Il Tribunale per i minorenni di Milano ha condannato Riccardo Chiarioni, oggi 18enne, a vent’anni di reclusione per l’atroce omicidio di padre, madre e fratello minore, uccisi con 108 coltellate nella loro abitazione a Paderno Dugnano. La corte ha respinto la richiesta di riconoscere il vizio parziale di mente, nonostante un’accurata perizia psichiatrica che evidenziava disturbi psicologici.
La difesa, rappresentata dall’avvocato Amedeo Rizza, ha espresso forte disappunto nei confronti della decisione, definendola “punitiva“. Il legale ha sottolineato come, pur non mettendo in discussione la gravità del crimine, la condanna a 20 anni sembrasse sproporzionata, considerando anche le attenuanti per la giovane età del ragazzo e il riconoscimento di due attenuanti generiche. Rizza ha inoltre dichiarato che la sentenza sarà impugnata, contestando anche il mancato riconoscimento della parziale infermità mentale.
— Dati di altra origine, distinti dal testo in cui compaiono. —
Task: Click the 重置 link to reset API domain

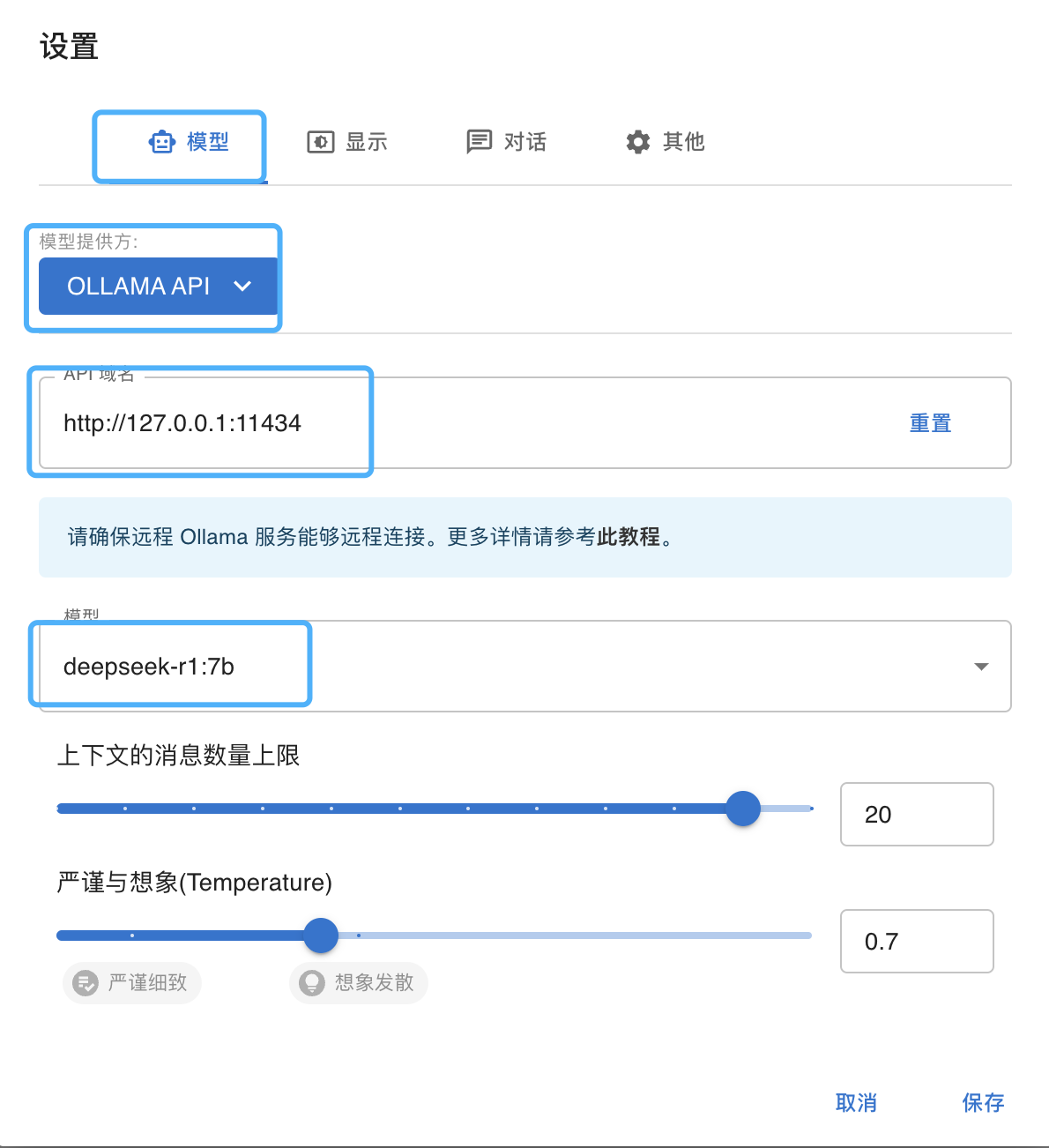Action: (x=930, y=423)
“Questa pena non la posso accettare” ha detto l’avvocato, “e procederò con il ricorso. La richiesta della Procura di applicare le aggravanti su tutte le attenuanti mi sembra più logica. La condanna mi sembra eccessiva per un ragazzo che ha anche mostrato segni di grande sofferenza”. Rizza ha poi aggiunto che, dopo aver sentito la sentenza, il giovane si è visibilmente abbattuto, crollando in lacrime quando ha visto i parenti.
Riccardo, accusato di aver sterminato la propria famiglia nella notte tra il 31 agosto e il 1° settembre 2024 nella loro casa a Paderno Dugnano, è stato ritenuto capace di intendere e di volere al momento dei fatti. Secondo la ricostruzione, il giovane avrebbe agito con premeditazione, preparando l’assalto nei giorni precedenti. Gli investigatori hanno trovato armi da taglio nascoste nell’abitazione e alcuni appunti che suggerivano un piano ben definito. Dopo l’omicidio, Riccardo ha contattato le forze dell’ordine, confessando il crimine: “Li ho uccisi tutti”, ha detto al centralino del 112.
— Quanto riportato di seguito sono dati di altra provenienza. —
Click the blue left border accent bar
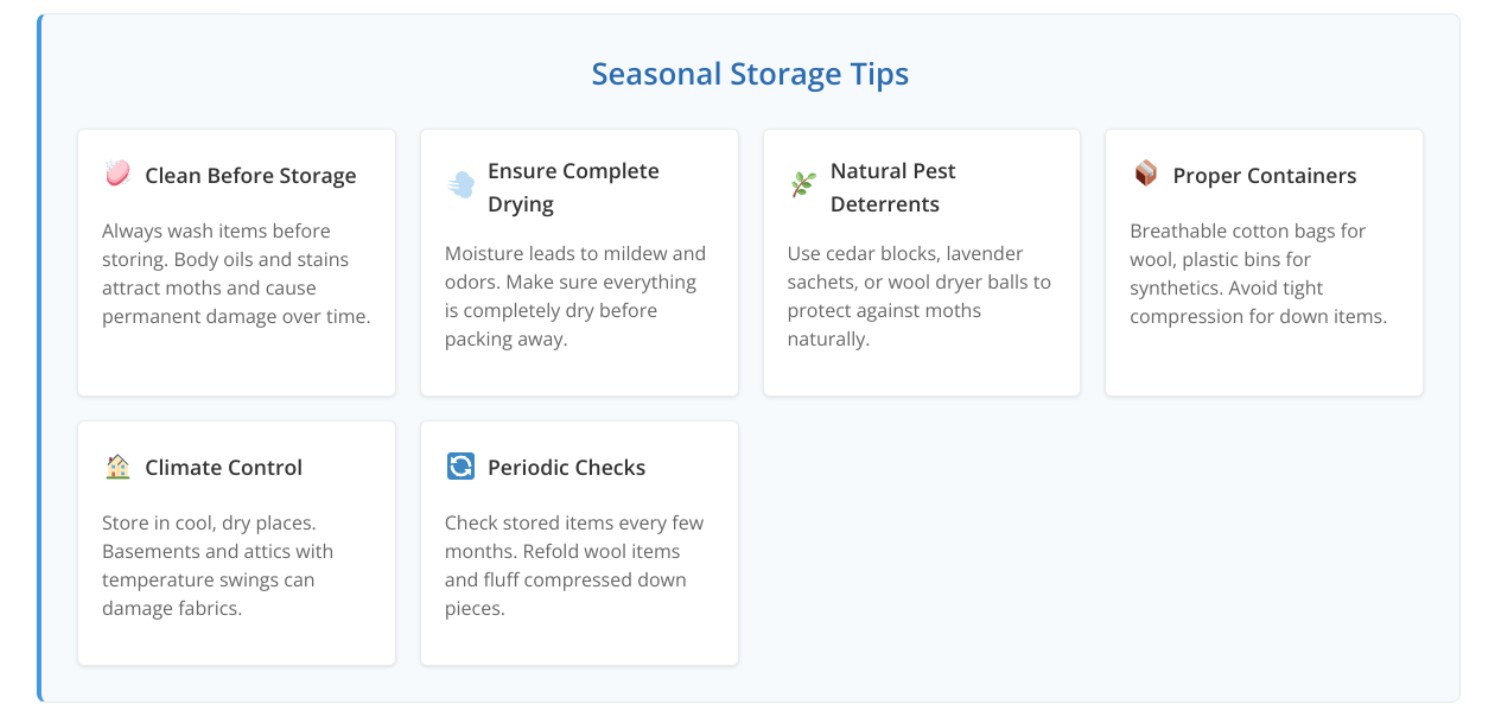The image size is (1499, 721). (40, 358)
Una perizia psichiatrica, svolta durante l’incidente probatorio, ha evidenziato che il giovane soffriva di un disturbo mentale, rivelando convinzioni deliranti e un forte desiderio di “rinascere”, sentendosi oppresso dalla propria famiglia. Nonostante ciò, il Tribunale ha deciso di non riconoscere una condizione di incapacità totale, valutando invece che il ragazzo fosse in grado di pianificare lucidamente l’omicidio, agendo in modo consapevole.
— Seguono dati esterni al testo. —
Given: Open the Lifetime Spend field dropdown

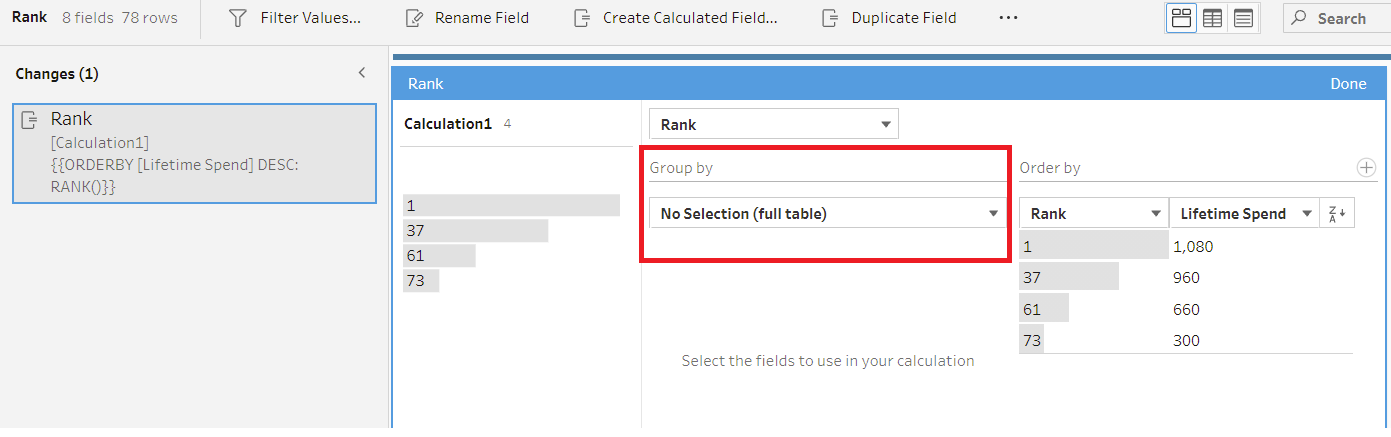Looking at the screenshot, I should (x=1244, y=213).
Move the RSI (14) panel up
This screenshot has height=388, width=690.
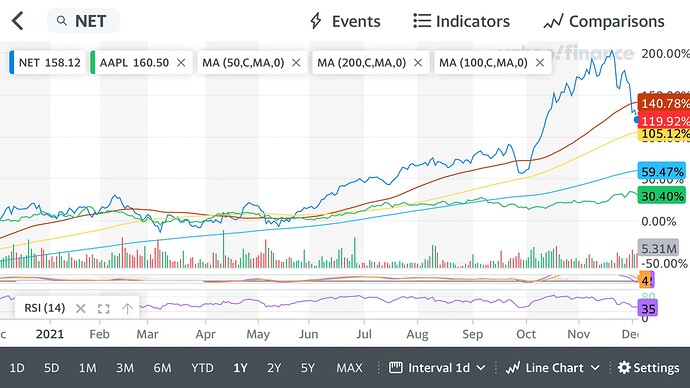[x=127, y=308]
Il pubblico ministero aveva chiesto la condanna massima di vent’anni, sottolineando la brutalità del crimine e la premeditazione. La difesa, invece, aveva richiesto di prendere in considerazione la parziale incapacità del giovane, ma la corte ha accolto la linea della Procura.
Riccardo, tuttavia, avrà l’opportunità di seguire un percorso terapeutico durante la sua detenzione presso l’Istituto penale minorile di Firenze, dove riceverà assistenza psichiatrica e psicologica. Nonostante la gravità del crimine, l’obiettivo dei magistrati è quello di affrontare le problematiche psicologiche del ragazzo. Inoltre, Riccardo ha ripreso gli studi e avrà la possibilità di sostenere l’esame di maturità quest’anno, sebbene sia consapevole che la sua vita non tornerà mai a essere quella di un ragazzo “normale”. “Non possiamo restituire una vita normale a Riccardo, ma è fondamentale garantirgli un supporto psicologico adeguato”, hanno affermato le fonti giudiziarie.